• _ASSIGNED TASK_
Using the data below, please return every line exactly as given.

DATA EXTRACTS Start Marker

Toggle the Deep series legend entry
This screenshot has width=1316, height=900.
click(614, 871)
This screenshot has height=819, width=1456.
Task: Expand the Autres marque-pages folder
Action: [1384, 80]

DATA EXTRACTS End Marker

• _RESULT_
Toggle the Deep series legend entry
This screenshot has width=1316, height=900.
click(614, 871)
This screenshot has height=819, width=1456.
Task: Expand the Autres marque-pages folder
Action: [1384, 80]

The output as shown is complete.